Exposure to vast amount of information triggers one of the two states for the architect. In the first, the architect may choose to focus on one subject and become the hyper-specialist in a niche. Thus, the architect has to collaborate interdisciplinary with more people toward the realization of a project. On the other hand, the architect can branch out between professions, becoming transdisciplinary himself and fill in-between. Actually every professional, not only architects, will eventually transcend their profession as information becomes more accessible by day, allowing individuals to try taking on multiple roles. There will be a shift in the consumer / producer dichotomy. Coining consumer with producer, Alvin Toffler anticipates that prosumerism will surge as the defining character of the Third Wave and we have seen its first steps as the Do-It-Yourself (DIY) movement or its extension – maker culture, have become quite popular. If anyone can build something on their own, then why should not architect build on his own as well?
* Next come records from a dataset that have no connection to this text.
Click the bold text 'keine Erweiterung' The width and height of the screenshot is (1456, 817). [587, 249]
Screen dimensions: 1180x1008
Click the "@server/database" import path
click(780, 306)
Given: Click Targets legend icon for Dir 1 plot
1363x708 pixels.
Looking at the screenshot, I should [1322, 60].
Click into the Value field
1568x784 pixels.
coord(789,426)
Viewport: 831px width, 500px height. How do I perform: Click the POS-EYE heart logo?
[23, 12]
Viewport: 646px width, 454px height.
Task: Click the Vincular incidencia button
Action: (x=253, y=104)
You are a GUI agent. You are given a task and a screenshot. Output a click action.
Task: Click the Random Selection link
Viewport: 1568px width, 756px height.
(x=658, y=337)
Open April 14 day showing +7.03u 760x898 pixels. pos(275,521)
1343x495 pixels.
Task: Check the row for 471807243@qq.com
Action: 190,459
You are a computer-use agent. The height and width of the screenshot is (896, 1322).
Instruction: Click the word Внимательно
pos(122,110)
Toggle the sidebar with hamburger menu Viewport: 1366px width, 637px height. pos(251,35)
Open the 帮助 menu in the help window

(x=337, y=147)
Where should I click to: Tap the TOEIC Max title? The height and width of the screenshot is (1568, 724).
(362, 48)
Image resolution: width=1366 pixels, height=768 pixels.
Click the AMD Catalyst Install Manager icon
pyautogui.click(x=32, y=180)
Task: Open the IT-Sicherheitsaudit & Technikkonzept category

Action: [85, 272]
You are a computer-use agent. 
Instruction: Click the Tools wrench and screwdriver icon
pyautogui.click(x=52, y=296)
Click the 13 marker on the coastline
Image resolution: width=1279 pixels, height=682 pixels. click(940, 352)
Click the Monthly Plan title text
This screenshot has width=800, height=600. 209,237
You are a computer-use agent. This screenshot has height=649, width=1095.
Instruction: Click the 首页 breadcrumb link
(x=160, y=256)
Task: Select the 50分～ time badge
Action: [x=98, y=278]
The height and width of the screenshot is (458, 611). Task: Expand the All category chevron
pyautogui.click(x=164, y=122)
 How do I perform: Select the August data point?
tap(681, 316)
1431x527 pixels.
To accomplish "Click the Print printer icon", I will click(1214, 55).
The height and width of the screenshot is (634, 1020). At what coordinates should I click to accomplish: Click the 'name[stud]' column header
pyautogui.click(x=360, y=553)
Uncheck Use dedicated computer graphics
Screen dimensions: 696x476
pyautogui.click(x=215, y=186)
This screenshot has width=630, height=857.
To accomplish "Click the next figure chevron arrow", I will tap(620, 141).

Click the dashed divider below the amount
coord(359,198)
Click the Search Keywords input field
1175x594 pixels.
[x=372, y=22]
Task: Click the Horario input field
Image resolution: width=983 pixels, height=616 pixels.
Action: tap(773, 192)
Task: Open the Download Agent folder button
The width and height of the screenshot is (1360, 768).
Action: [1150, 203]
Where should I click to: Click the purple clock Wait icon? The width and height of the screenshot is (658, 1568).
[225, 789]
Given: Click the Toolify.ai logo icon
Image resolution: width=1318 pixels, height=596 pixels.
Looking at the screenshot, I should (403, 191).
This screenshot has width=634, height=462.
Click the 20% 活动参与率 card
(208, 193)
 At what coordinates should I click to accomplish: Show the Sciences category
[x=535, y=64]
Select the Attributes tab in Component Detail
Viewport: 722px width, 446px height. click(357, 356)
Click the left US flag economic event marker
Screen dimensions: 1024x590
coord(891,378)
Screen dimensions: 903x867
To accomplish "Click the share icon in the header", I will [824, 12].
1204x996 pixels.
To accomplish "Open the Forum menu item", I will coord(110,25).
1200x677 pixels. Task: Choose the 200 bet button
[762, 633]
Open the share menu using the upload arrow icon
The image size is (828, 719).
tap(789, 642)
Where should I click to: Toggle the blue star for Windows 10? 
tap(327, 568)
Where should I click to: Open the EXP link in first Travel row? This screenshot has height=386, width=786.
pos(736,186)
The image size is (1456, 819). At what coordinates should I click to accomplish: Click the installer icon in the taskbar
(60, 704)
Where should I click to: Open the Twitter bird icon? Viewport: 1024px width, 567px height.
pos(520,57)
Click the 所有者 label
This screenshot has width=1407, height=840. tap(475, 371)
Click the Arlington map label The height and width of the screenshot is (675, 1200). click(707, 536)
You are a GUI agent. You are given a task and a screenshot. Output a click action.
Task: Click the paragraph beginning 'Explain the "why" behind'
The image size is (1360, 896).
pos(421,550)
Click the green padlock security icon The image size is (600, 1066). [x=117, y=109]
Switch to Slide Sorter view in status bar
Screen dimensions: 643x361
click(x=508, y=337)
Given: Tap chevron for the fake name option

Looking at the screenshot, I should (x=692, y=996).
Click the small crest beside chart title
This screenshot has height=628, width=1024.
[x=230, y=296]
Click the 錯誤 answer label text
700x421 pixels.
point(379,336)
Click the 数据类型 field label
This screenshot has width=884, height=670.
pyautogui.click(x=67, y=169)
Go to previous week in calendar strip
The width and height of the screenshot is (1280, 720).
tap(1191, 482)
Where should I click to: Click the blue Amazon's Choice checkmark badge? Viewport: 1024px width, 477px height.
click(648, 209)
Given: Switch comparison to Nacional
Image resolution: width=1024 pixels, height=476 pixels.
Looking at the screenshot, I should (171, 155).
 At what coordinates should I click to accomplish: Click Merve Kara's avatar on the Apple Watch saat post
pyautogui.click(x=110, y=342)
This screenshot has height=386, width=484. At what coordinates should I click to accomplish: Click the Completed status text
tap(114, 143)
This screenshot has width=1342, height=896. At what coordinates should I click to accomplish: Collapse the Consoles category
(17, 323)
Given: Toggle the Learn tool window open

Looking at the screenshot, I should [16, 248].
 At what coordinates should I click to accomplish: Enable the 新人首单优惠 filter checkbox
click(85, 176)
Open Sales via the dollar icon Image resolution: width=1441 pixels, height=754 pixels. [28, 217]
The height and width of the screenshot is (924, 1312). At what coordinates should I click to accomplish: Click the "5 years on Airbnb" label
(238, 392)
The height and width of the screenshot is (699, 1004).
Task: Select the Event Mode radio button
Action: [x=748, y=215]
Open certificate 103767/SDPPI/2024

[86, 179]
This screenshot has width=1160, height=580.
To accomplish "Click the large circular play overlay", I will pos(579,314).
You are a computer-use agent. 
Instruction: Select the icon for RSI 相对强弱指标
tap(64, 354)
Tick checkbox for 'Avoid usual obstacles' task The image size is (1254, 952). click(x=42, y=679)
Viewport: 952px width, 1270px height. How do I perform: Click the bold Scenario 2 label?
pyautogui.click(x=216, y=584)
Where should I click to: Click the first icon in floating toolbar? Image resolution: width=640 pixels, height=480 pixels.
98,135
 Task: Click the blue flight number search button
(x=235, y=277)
Architect as a tool builder can, and should define his own generative components and their transformational behavior to tap into the computational prowess of computers at his disposal. Tooling allows connections among research, design, depiction and making that have not existed since specialization began during the Renaissance.3 However, tooling without thoroughly designing the process causes an influx of cheap imitations, and furthermore it evolves into a dictating style. If the parameters are taken out of their contexts, the design loses its qualitative values. Designers amazed by processes performed by algorithmic procedures, which they have no control or knowledge of, are doomed to creating catastrophic results. Some even take the next step and try to create their own –isms.4
“Machines will lead to a new order both of work and of leisure.”5 Although this referred to a lifestyle organized in accordance to the machines in its original context, reinterpreted, our interaction with machines will lead to a new order. We have surpassed the point of confining to the standards of machines as we established mass-customization through automation. The industry is now seeking methods to optimize the production through the collaboration of people with the machines to utilize both sides’ superiorities. As architects, we are still trying adopt mass-customization through automation. Apparently we have a lot of catching up to do.
The 1910 prediction of the year 2000 is impeccably spot on for some of us, yet it is so far for the architects unwilling to adapt with the new Wave. We are not there yet, but isn’t journey the real reward?
- Computers are not the only algorithmic tools as Antoni Gaudi and Frei Otto have built some of the well-known computational analogue precursors (computational physical models).
- Whereas the original phrase is from Karl Marx’s Communist Manifesto, Marcos Novak has revised it for the contemporary times.
- Kieran, S., & Timberlake, J. (2003). Refabricating Architecture: How Manufacturing Methodologies Are Poised to Transform Building Construction. New York: McGraw-Hill.
- Obviously we will talk about the dark side, Patrik Schumacher and Parametricism, in the future.
- Corbusier, L. (1929). The City of Tomorrow and its Planning. New York: Dover Publications.